**TAREAS A REALIZAR:**
1 > Explica en una a tres oraciones por qué, según el extracto del documento, saldríamos perdiendo en la comparación con Pompeya.
2 > Indica si cada afirmación coincide con el extracto del documento. Responde sí o no y cita las palabras del extracto que lo deciden: (a) Las pinturas recuperadas son más vivas que lo que ha exhibido ARCO. (b) Saldríamos bien parados en un contraste prostibulario. (c) Los restos del arroz con caracoles perduran en los recipientes del establecimiento.

**EXTRACTO DEL DOCUMENTO:**
════════════════════

Juan Carlos Girauta-ABC

  • Una cepa de la estulticia contagiosa que consiste en leer e interpretar la historia según valores y categorías actuales

Si ahora mismo un volcán ciclópeo nos dejara congelados en el tiempo con su lava ardiente, en la comparación con Pompeya saldríamos perdiendo. Solo hay que ver el take away que la arqueología acaba de resucitar, esas pinturas vivas. Más vivas que todo lo que ARCO ha exhibido desde que existe. Te decoran hoy así un comercio del ramo y, de puro asombro y felicidad visual, acabas adicto a ese arroz con caracoles cuyos restos perduran en los recipientes del establecimiento, en la extraña ciudad que contiene para siempre su muerte repentina.

Tampoco íbamos a salir bien parados en un contraste prostibulario. Los lupanares del imperio se nos antojan lugares para el arte, que es lo contrario de la pornografía.

════════════════════

**Datos almacenados:**
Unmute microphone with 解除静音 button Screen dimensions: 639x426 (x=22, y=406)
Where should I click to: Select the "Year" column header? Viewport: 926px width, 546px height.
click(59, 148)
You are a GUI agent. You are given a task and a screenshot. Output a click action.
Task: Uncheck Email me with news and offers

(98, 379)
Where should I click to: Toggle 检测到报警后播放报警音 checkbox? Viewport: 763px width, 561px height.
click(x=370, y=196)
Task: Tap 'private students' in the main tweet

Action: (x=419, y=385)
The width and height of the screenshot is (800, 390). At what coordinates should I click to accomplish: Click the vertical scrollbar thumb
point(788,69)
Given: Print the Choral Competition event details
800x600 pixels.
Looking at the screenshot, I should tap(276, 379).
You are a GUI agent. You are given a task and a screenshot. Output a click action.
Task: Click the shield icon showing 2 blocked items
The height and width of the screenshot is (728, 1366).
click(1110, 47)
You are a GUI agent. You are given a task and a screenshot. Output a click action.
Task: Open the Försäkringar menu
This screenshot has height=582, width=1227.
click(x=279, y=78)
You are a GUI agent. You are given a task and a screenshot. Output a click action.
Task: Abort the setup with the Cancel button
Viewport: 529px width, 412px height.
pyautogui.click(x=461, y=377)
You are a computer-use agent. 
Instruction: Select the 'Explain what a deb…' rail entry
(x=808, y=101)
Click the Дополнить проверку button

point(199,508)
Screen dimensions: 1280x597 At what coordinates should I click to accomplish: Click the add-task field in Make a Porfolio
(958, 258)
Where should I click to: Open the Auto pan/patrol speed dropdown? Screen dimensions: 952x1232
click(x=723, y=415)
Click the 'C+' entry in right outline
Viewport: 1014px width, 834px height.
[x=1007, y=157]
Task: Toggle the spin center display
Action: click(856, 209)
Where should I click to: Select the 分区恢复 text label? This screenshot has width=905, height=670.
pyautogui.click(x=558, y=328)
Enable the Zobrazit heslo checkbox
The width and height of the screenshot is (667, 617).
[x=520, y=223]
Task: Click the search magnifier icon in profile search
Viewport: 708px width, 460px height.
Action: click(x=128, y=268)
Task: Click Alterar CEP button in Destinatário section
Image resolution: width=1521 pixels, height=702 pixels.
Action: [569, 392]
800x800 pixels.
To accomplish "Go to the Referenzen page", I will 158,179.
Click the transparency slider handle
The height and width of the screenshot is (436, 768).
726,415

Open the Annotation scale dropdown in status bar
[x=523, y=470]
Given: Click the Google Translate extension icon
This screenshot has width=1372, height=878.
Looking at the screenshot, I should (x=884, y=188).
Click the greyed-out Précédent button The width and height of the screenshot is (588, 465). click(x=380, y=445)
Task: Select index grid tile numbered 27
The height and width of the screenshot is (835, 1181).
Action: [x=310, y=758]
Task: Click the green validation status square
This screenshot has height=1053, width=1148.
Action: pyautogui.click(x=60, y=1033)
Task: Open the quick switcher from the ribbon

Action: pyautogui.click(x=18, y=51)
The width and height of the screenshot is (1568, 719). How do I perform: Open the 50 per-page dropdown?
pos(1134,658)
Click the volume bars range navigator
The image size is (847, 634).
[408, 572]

════════════════════

**RESPUESTAS ESPERADAS:**
1 > Saldríamos perdiendo por el take away que la arqueología acaba de resucitar, con sus pinturas vivas. Según el extracto, esas pinturas son más vivas que todo lo que ARCO ha exhibido desde que existe.

2 >
(a) Sí: «Más vivas que todo lo que ARCO ha exhibido desde que existe.»
(b) No: «Tampoco íbamos a salir bien parados en un contraste prostibulario.»
(c) Sí: «cuyos restos perduran en los recipientes del establecimiento»